- **WORK TO BE COMPLETED**
The lines to return are those from the line holding "Image resolution: width=618" through the last line of the entries below, both included, written exactly and without pictures.

- **RECORDS PROVIDED**
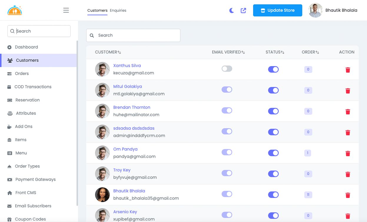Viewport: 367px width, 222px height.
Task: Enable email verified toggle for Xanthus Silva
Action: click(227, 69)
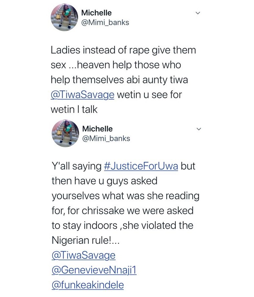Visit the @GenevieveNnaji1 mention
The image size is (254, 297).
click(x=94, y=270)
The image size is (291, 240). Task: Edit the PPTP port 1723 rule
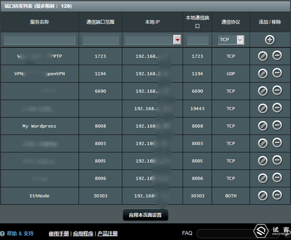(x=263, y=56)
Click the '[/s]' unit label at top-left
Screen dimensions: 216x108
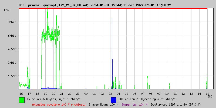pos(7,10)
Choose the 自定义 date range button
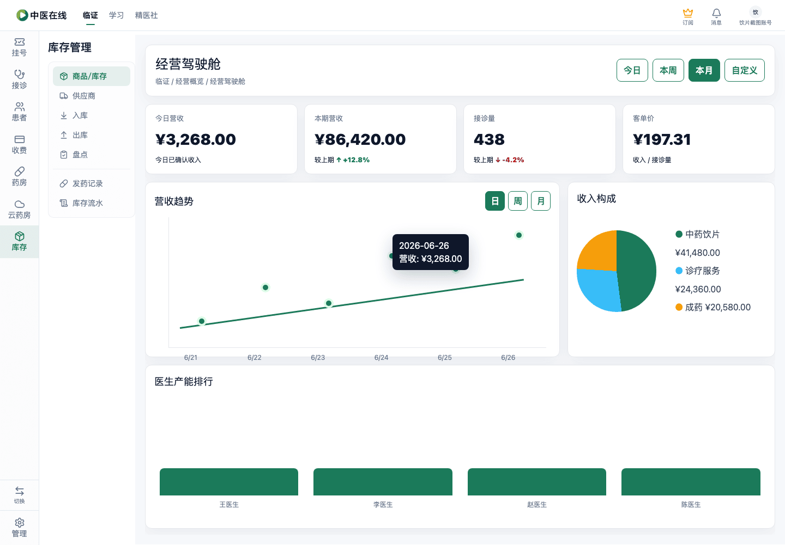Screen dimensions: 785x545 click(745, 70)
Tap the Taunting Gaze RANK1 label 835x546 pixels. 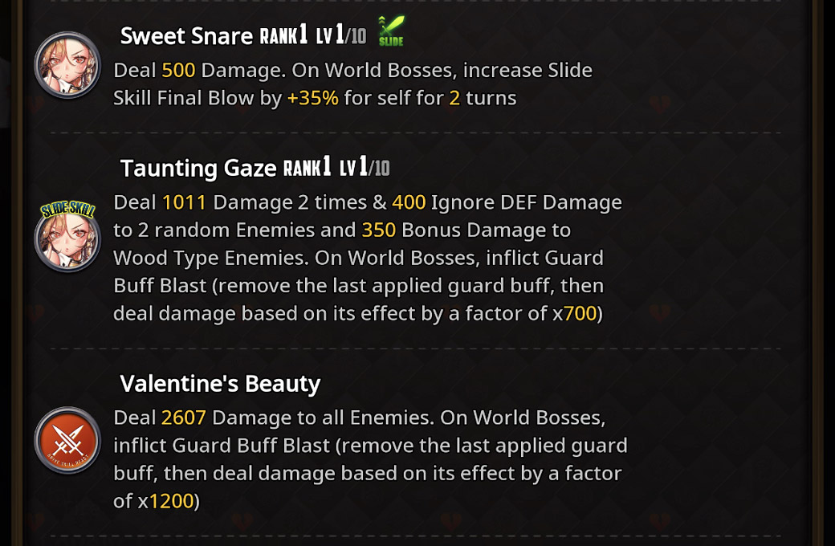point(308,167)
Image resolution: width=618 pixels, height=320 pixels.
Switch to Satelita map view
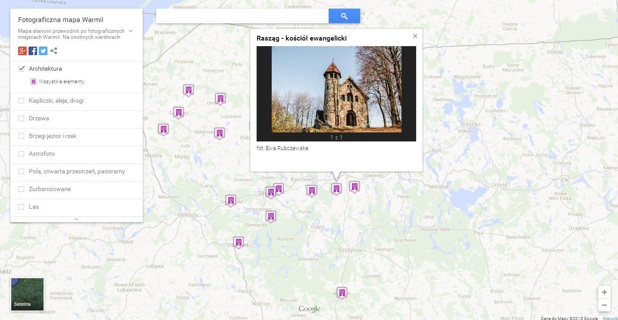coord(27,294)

- **TASK RESULT**
Image resolution: width=618 pixels, height=320 pixels.
Switch to Satelita map view
coord(27,294)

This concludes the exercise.